Output all the records below, word for word.

─── Supplied records ───

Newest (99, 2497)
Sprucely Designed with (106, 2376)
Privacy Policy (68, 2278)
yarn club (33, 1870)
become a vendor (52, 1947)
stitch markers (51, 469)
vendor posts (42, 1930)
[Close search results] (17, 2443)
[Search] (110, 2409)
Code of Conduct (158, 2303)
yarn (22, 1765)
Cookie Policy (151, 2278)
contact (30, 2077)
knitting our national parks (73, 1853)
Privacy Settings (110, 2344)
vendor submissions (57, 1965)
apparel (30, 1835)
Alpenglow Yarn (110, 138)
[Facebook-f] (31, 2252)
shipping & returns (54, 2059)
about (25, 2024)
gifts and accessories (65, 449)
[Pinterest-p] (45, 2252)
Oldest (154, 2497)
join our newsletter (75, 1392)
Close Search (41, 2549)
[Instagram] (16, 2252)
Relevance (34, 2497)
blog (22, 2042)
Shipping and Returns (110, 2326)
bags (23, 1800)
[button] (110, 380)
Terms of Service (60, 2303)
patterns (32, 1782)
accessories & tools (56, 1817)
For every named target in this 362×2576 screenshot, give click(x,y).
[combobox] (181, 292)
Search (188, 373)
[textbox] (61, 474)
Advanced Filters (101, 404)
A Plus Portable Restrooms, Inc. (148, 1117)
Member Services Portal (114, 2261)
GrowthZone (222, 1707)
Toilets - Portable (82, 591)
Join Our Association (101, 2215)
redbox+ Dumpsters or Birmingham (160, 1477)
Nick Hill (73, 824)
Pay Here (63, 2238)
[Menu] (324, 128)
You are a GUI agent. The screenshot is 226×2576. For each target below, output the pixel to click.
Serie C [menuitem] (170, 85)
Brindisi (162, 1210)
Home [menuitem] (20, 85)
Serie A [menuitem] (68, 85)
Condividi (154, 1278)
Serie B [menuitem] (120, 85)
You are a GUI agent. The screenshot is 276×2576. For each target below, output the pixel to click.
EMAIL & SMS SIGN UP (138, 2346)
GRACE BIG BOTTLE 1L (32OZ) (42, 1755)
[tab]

───

> [Answer box]:
Newest (99, 2497)
Sprucely Designed with (106, 2376)
Privacy Policy (68, 2278)
yarn club (33, 1870)
become a vendor (52, 1947)
stitch markers (51, 469)
vendor posts (42, 1930)
[Close search results] (17, 2443)
[Search] (110, 2409)
Code of Conduct (158, 2303)
yarn (22, 1765)
Cookie Policy (151, 2278)
contact (30, 2077)
knitting our national parks (73, 1853)
Privacy Settings (110, 2344)
vendor submissions (57, 1965)
apparel (30, 1835)
Alpenglow Yarn (110, 138)
[Facebook-f] (31, 2252)
shipping & returns (54, 2059)
about (25, 2024)
gifts and accessories (65, 449)
[Pinterest-p] (45, 2252)
Oldest (154, 2497)
join our newsletter (75, 1392)
Close Search (41, 2549)
[Instagram] (16, 2252)
Relevance (34, 2497)
blog (22, 2042)
Shipping and Returns (110, 2326)
bags (23, 1800)
[button] (110, 380)
Terms of Service (60, 2303)
patterns (32, 1782)
accessories & tools (56, 1817)
For every named target in this 362×2576 screenshot, give click(x,y).
[combobox] (181, 292)
Search (188, 373)
[textbox] (61, 474)
Advanced Filters (101, 404)
A Plus Portable Restrooms, Inc. (148, 1117)
Member Services Portal (114, 2261)
GrowthZone (222, 1707)
Toilets - Portable (82, 591)
Join Our Association (101, 2215)
redbox+ Dumpsters or Birmingham (160, 1477)
Nick Hill (73, 824)
Pay Here (63, 2238)
[Menu] (324, 128)
You are a GUI agent. The screenshot is 226×2576. For each target below, output the pixel to click.
Serie C [menuitem] (170, 85)
Brindisi (162, 1210)
Home [menuitem] (20, 85)
Serie A [menuitem] (68, 85)
Condividi (154, 1278)
Serie B [menuitem] (120, 85)
You are a GUI agent. The screenshot is 276×2576. For each target below, output the pixel to click.
EMAIL & SMS SIGN UP (138, 2346)
GRACE BIG BOTTLE 1L (32OZ) (42, 1755)
[tab]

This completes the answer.